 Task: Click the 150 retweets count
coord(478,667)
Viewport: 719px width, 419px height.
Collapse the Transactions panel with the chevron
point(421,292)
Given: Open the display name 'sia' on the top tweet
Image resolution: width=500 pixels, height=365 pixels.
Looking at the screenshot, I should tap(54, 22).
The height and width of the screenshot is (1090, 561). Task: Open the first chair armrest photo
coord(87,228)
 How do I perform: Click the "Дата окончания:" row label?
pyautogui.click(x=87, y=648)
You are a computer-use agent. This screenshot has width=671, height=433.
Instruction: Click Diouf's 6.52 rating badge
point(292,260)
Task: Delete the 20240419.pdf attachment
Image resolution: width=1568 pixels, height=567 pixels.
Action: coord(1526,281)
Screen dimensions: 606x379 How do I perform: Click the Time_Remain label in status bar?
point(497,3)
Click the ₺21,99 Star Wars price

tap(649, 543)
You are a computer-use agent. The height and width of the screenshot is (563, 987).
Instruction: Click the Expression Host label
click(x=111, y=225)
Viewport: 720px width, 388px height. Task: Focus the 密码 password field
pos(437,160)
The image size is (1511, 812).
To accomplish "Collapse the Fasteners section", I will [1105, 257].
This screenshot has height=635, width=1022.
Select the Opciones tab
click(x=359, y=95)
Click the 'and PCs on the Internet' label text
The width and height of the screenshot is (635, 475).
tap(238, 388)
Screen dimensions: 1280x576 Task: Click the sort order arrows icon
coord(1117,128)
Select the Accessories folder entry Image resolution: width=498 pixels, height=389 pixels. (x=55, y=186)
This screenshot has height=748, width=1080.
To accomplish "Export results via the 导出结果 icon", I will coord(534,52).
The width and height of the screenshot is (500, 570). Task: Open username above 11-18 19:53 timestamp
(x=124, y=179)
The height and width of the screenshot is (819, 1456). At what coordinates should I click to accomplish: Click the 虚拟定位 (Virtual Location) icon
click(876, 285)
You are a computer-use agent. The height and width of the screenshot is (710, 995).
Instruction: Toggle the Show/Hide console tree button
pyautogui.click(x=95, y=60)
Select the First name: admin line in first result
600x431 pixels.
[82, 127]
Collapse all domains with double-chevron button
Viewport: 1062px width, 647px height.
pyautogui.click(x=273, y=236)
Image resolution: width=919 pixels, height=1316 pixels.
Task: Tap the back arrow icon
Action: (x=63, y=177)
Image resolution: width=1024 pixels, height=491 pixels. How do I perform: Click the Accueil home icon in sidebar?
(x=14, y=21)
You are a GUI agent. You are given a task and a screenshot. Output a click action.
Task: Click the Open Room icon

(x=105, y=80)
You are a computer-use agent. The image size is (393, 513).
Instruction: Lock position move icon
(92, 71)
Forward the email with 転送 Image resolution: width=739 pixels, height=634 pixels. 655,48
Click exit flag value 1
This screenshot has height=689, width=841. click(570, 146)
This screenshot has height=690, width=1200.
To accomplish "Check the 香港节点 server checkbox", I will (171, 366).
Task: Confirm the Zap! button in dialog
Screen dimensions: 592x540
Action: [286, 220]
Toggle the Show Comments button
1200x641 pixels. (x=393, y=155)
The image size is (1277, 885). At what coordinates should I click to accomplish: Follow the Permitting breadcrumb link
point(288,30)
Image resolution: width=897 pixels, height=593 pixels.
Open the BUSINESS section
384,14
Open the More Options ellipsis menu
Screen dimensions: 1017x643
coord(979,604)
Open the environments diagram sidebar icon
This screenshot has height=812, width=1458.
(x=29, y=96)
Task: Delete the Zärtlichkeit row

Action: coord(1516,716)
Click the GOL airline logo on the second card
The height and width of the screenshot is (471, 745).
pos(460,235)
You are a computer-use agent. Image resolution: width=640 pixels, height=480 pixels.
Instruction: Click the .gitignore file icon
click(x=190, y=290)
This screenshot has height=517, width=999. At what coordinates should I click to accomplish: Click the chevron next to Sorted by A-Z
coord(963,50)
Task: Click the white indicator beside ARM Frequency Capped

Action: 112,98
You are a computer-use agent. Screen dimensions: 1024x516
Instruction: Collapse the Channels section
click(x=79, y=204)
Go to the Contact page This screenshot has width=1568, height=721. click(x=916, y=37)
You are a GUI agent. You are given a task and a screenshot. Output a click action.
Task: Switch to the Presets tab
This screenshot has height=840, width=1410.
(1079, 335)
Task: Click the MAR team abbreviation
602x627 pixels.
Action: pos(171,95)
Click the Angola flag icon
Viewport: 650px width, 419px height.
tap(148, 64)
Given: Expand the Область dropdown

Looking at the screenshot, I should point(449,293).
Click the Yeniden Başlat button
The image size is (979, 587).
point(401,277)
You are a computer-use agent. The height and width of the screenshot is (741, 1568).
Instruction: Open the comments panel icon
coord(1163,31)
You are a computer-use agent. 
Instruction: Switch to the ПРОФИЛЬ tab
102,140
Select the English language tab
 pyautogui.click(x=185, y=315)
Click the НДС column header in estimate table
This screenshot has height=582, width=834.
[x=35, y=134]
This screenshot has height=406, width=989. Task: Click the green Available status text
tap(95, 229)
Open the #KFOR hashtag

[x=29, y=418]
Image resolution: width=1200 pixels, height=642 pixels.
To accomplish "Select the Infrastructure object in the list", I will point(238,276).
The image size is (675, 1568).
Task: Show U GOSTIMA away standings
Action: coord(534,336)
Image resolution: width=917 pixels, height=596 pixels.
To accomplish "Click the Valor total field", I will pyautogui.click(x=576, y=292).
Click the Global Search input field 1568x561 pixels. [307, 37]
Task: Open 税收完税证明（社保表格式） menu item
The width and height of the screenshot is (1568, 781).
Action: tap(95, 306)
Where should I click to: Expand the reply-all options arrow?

_____

▸ **What is being asked**
Your task is to repeat each of the records above exactly.

▸ **Response area**
 Task: Click the 150 retweets count
coord(478,667)
Viewport: 719px width, 419px height.
Collapse the Transactions panel with the chevron
point(421,292)
Given: Open the display name 'sia' on the top tweet
Image resolution: width=500 pixels, height=365 pixels.
Looking at the screenshot, I should tap(54, 22).
The height and width of the screenshot is (1090, 561). Task: Open the first chair armrest photo
coord(87,228)
 How do I perform: Click the "Дата окончания:" row label?
pyautogui.click(x=87, y=648)
You are a computer-use agent. This screenshot has width=671, height=433.
Instruction: Click Diouf's 6.52 rating badge
point(292,260)
Task: Delete the 20240419.pdf attachment
Image resolution: width=1568 pixels, height=567 pixels.
Action: coord(1526,281)
Screen dimensions: 606x379 How do I perform: Click the Time_Remain label in status bar?
point(497,3)
Click the ₺21,99 Star Wars price

tap(649, 543)
You are a computer-use agent. The height and width of the screenshot is (563, 987).
Instruction: Click the Expression Host label
click(x=111, y=225)
Viewport: 720px width, 388px height. Task: Focus the 密码 password field
pos(437,160)
The image size is (1511, 812).
To accomplish "Collapse the Fasteners section", I will [1105, 257].
This screenshot has height=635, width=1022.
Select the Opciones tab
click(x=359, y=95)
Click the 'and PCs on the Internet' label text
The width and height of the screenshot is (635, 475).
tap(238, 388)
Screen dimensions: 1280x576 Task: Click the sort order arrows icon
coord(1117,128)
Select the Accessories folder entry Image resolution: width=498 pixels, height=389 pixels. (x=55, y=186)
This screenshot has height=748, width=1080.
To accomplish "Export results via the 导出结果 icon", I will coord(534,52).
The width and height of the screenshot is (500, 570). Task: Open username above 11-18 19:53 timestamp
(x=124, y=179)
The height and width of the screenshot is (819, 1456). At what coordinates should I click to accomplish: Click the 虚拟定位 (Virtual Location) icon
click(876, 285)
You are a computer-use agent. The height and width of the screenshot is (710, 995).
Instruction: Toggle the Show/Hide console tree button
pyautogui.click(x=95, y=60)
Select the First name: admin line in first result
600x431 pixels.
[82, 127]
Collapse all domains with double-chevron button
Viewport: 1062px width, 647px height.
pyautogui.click(x=273, y=236)
Image resolution: width=919 pixels, height=1316 pixels.
Task: Tap the back arrow icon
Action: (x=63, y=177)
Image resolution: width=1024 pixels, height=491 pixels. How do I perform: Click the Accueil home icon in sidebar?
(x=14, y=21)
You are a GUI agent. You are given a task and a screenshot. Output a click action.
Task: Click the Open Room icon

(x=105, y=80)
You are a computer-use agent. The image size is (393, 513).
Instruction: Lock position move icon
(92, 71)
Forward the email with 転送 Image resolution: width=739 pixels, height=634 pixels. 655,48
Click exit flag value 1
This screenshot has height=689, width=841. click(570, 146)
This screenshot has height=690, width=1200.
To accomplish "Check the 香港节点 server checkbox", I will (171, 366).
Task: Confirm the Zap! button in dialog
Screen dimensions: 592x540
Action: [286, 220]
Toggle the Show Comments button
1200x641 pixels. (x=393, y=155)
The image size is (1277, 885). At what coordinates should I click to accomplish: Follow the Permitting breadcrumb link
point(288,30)
Image resolution: width=897 pixels, height=593 pixels.
Open the BUSINESS section
384,14
Open the More Options ellipsis menu
Screen dimensions: 1017x643
coord(979,604)
Open the environments diagram sidebar icon
This screenshot has height=812, width=1458.
(x=29, y=96)
Task: Delete the Zärtlichkeit row

Action: coord(1516,716)
Click the GOL airline logo on the second card
The height and width of the screenshot is (471, 745).
pos(460,235)
You are a computer-use agent. Image resolution: width=640 pixels, height=480 pixels.
Instruction: Click the .gitignore file icon
click(x=190, y=290)
This screenshot has height=517, width=999. At what coordinates should I click to accomplish: Click the chevron next to Sorted by A-Z
coord(963,50)
Task: Click the white indicator beside ARM Frequency Capped

Action: 112,98
You are a computer-use agent. Screen dimensions: 1024x516
Instruction: Collapse the Channels section
click(x=79, y=204)
Go to the Contact page This screenshot has width=1568, height=721. click(x=916, y=37)
You are a GUI agent. You are given a task and a screenshot. Output a click action.
Task: Switch to the Presets tab
This screenshot has height=840, width=1410.
(1079, 335)
Task: Click the MAR team abbreviation
602x627 pixels.
Action: pos(171,95)
Click the Angola flag icon
Viewport: 650px width, 419px height.
tap(148, 64)
Given: Expand the Область dropdown

Looking at the screenshot, I should point(449,293).
Click the Yeniden Başlat button
The image size is (979, 587).
point(401,277)
You are a computer-use agent. The height and width of the screenshot is (741, 1568).
Instruction: Open the comments panel icon
coord(1163,31)
You are a computer-use agent. 
Instruction: Switch to the ПРОФИЛЬ tab
102,140
Select the English language tab
 pyautogui.click(x=185, y=315)
Click the НДС column header in estimate table
This screenshot has height=582, width=834.
[x=35, y=134]
This screenshot has height=406, width=989. Task: Click the green Available status text
tap(95, 229)
Open the #KFOR hashtag

[x=29, y=418]
Image resolution: width=1200 pixels, height=642 pixels.
To accomplish "Select the Infrastructure object in the list", I will point(238,276).
The image size is (675, 1568).
Task: Show U GOSTIMA away standings
Action: coord(534,336)
Image resolution: width=917 pixels, height=596 pixels.
To accomplish "Click the Valor total field", I will pyautogui.click(x=576, y=292).
Click the Global Search input field 1568x561 pixels. [307, 37]
Task: Open 税收完税证明（社保表格式） menu item
The width and height of the screenshot is (1568, 781).
Action: tap(95, 306)
Where should I click to: Expand the reply-all options arrow?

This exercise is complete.